Data for processing Start Marker

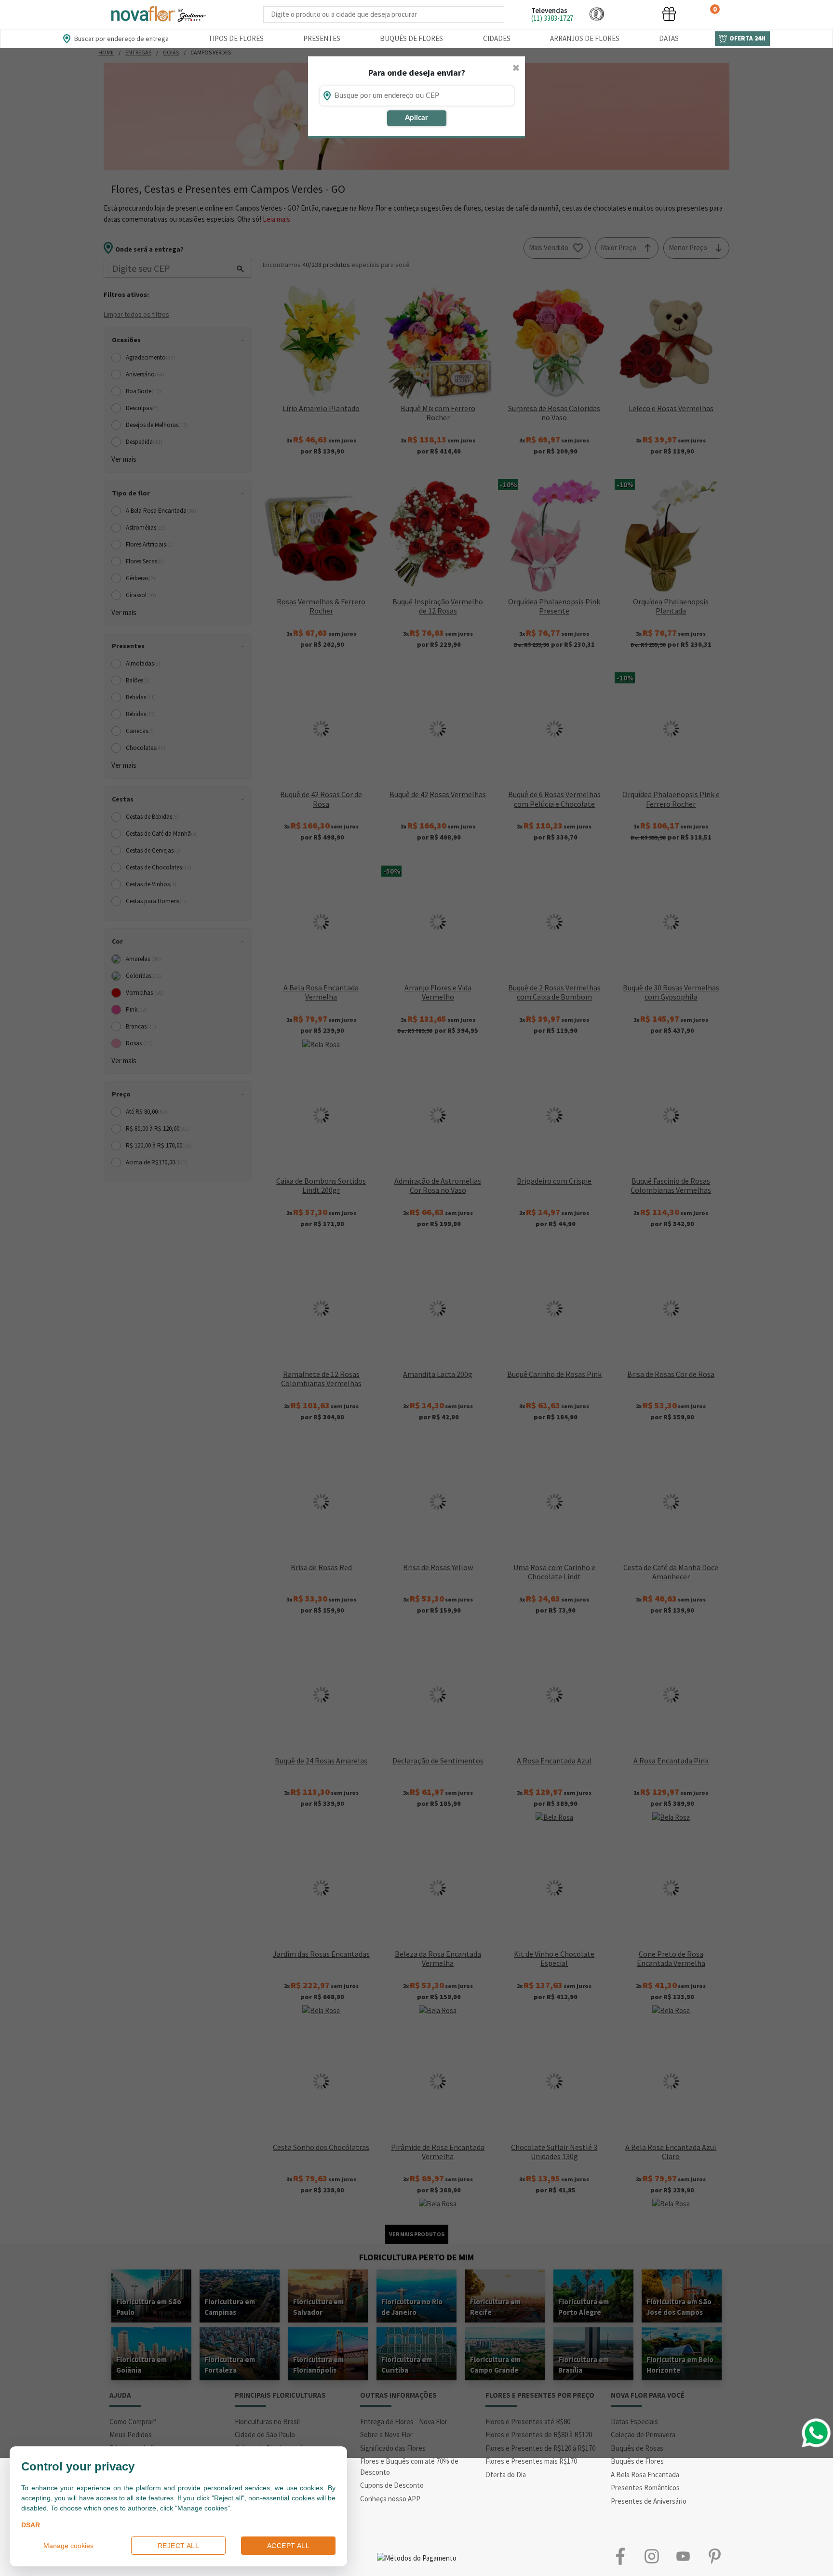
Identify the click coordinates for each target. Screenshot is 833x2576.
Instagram (651, 2556)
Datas (669, 38)
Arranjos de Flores (584, 38)
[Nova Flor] (158, 14)
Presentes (321, 38)
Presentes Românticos (645, 2487)
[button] (596, 14)
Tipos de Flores (236, 38)
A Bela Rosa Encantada (645, 2474)
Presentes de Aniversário (648, 2501)
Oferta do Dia (505, 2474)
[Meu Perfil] (632, 14)
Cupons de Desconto (392, 2485)
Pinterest (714, 2556)
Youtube (683, 2556)
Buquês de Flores (411, 38)
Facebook (620, 2556)
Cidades (497, 38)
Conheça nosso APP (390, 2498)
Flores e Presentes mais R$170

Data for processing End Marker

Please go line by line through the records above, copying each one that holds the string "Presentes".

Presentes (321, 38)
Presentes Românticos (645, 2487)
Presentes de Aniversário (648, 2501)
Flores e Presentes mais R$170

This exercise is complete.